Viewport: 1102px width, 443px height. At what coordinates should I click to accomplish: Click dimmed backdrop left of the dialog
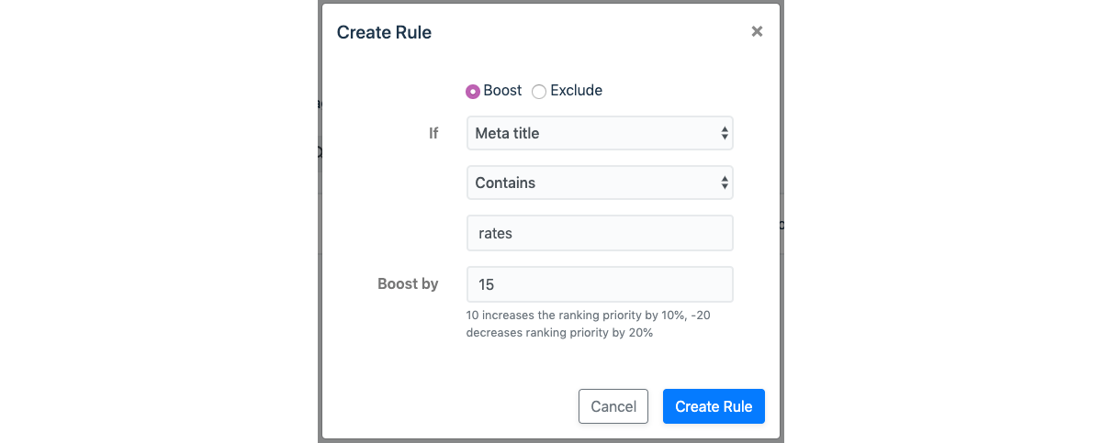[x=156, y=220]
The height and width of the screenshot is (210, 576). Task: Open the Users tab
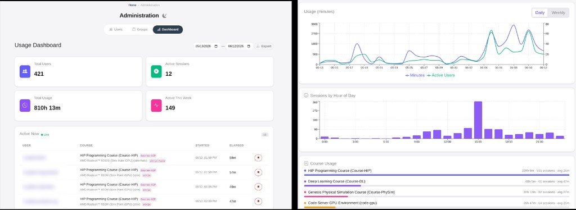pos(116,29)
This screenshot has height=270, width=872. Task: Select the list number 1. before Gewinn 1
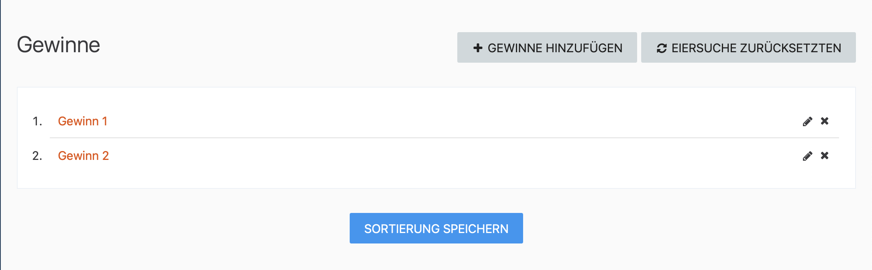37,121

──────────

#### [What the task asks]
Could you retype every record above exactly, leaving the pictures out?

#### [Reply to the exercise]
Viewport: 1102px width, 443px height. At what coordinates should I click to accomplish: Click dimmed backdrop left of the dialog
[x=156, y=220]
The height and width of the screenshot is (210, 576). Task: Open the Users tab
pos(116,29)
This screenshot has height=270, width=872. Task: Select the list number 1. before Gewinn 1
37,121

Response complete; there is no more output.